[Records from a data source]
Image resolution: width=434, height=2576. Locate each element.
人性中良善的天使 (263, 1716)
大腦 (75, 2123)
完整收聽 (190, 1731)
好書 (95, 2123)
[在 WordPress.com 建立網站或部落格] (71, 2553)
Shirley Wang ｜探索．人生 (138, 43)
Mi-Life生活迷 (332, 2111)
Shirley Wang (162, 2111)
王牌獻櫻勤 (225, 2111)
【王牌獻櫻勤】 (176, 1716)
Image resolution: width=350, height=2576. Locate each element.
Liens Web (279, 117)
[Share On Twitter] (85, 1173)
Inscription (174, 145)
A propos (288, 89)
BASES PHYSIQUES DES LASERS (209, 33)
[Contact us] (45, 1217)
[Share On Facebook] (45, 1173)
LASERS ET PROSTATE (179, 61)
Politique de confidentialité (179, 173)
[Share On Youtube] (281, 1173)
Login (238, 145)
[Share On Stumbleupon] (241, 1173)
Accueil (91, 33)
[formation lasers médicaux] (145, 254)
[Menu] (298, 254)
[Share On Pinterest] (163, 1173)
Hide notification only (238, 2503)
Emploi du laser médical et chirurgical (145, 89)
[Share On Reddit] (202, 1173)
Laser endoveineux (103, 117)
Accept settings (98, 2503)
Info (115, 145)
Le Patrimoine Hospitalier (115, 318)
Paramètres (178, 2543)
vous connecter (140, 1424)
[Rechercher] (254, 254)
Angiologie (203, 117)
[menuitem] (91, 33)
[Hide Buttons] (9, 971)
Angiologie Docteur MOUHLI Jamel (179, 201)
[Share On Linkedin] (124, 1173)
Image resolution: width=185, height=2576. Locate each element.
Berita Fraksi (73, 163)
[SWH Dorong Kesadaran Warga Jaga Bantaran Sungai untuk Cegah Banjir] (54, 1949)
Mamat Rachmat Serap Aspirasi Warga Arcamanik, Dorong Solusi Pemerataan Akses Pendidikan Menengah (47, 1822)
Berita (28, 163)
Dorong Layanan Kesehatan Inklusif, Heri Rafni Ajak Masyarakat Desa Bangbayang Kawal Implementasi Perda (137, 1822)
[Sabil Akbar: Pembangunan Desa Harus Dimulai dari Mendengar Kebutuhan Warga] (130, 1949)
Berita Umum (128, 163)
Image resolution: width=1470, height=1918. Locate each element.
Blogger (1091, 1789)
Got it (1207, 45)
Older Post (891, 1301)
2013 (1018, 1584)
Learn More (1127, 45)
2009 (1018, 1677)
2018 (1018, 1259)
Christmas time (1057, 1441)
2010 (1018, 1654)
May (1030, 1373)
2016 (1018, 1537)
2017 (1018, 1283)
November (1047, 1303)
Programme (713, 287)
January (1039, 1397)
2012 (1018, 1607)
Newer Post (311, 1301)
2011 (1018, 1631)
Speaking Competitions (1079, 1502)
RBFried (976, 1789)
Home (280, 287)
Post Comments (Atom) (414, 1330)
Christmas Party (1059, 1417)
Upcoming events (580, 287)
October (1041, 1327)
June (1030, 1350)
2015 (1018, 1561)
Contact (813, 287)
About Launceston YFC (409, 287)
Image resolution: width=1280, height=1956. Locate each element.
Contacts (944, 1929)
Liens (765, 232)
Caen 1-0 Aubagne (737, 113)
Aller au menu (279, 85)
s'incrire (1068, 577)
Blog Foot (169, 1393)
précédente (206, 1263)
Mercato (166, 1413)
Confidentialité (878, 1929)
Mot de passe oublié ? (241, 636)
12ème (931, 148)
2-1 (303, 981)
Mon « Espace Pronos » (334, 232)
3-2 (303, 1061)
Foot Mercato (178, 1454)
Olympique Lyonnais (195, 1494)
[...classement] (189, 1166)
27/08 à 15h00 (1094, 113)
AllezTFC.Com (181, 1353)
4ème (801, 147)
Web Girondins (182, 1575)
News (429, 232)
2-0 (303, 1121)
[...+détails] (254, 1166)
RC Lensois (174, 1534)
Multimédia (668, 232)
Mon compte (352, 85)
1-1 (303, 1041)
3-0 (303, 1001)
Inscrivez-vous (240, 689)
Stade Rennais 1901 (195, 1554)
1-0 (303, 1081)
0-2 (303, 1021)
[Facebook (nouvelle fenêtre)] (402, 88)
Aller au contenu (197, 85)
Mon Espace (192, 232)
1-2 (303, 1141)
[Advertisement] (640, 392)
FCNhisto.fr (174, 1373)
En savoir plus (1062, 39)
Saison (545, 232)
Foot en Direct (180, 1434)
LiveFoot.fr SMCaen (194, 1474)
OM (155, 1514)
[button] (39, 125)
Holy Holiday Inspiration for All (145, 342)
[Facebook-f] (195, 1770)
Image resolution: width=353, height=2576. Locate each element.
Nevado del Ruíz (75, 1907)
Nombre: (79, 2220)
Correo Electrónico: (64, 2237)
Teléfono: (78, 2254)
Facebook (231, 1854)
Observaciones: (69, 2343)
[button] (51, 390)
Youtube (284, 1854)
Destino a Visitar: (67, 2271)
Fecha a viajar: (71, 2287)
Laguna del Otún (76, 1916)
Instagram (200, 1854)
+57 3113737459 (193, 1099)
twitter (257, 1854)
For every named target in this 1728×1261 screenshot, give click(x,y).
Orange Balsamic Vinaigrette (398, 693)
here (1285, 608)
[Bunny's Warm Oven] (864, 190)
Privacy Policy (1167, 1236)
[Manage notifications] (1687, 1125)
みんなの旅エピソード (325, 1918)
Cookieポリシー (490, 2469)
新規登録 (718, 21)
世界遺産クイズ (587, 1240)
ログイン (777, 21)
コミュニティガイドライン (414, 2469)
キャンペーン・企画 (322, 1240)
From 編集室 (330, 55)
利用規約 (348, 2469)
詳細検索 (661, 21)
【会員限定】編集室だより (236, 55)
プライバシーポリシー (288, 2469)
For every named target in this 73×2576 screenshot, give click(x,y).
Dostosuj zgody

What this task involves:
Only the lines containing "width" are needed; copy each of them from the data.

Reply:
Image resolution: width=434, height=2576. Locate each element.
Image resolution: width=350, height=2576. Locate each element.
Image resolution: width=185, height=2576. Locate each element.
Image resolution: width=1470, height=1918. Locate each element.
Image resolution: width=1280, height=1956. Locate each element.
Image resolution: width=353, height=2576. Locate each element.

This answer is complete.